What you are asked to do:
Produce as output only the lines below starting at the line with "Home (87, 1035)" and continuing through the line with "[button] (326, 30)", each one exactly as written.

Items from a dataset
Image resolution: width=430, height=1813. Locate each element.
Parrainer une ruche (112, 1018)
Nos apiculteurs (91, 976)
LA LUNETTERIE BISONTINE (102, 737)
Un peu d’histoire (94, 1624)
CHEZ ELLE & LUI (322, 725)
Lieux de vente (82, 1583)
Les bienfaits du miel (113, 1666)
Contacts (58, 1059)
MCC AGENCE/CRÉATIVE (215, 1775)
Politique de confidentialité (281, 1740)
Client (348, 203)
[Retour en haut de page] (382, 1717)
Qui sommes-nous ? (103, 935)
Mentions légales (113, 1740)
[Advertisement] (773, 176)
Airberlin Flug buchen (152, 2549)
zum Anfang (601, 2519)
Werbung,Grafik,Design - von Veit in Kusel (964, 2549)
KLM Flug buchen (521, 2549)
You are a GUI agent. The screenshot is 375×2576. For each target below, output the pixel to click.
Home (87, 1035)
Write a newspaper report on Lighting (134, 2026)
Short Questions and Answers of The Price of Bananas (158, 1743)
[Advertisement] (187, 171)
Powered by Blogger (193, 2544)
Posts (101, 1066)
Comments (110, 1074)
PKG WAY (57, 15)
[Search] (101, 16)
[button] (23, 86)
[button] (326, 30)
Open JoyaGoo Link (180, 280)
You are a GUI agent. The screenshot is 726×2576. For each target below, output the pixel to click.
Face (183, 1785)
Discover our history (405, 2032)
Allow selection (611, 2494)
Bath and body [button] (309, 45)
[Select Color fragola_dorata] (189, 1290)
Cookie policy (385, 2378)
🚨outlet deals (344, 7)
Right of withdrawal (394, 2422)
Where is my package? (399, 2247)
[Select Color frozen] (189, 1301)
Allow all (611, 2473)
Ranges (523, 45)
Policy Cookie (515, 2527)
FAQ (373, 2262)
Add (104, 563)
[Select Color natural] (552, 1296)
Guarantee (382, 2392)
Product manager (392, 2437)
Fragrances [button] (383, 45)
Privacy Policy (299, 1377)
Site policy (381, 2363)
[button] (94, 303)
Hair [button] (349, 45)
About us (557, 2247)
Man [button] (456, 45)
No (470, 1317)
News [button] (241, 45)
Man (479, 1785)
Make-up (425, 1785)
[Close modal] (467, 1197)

Your response:
Home (87, 1035)
Write a newspaper report on Lighting (134, 2026)
Short Questions and Answers of The Price of Bananas (158, 1743)
[Advertisement] (187, 171)
Powered by Blogger (193, 2544)
Posts (101, 1066)
Comments (110, 1074)
PKG WAY (57, 15)
[Search] (101, 16)
[button] (23, 86)
[button] (326, 30)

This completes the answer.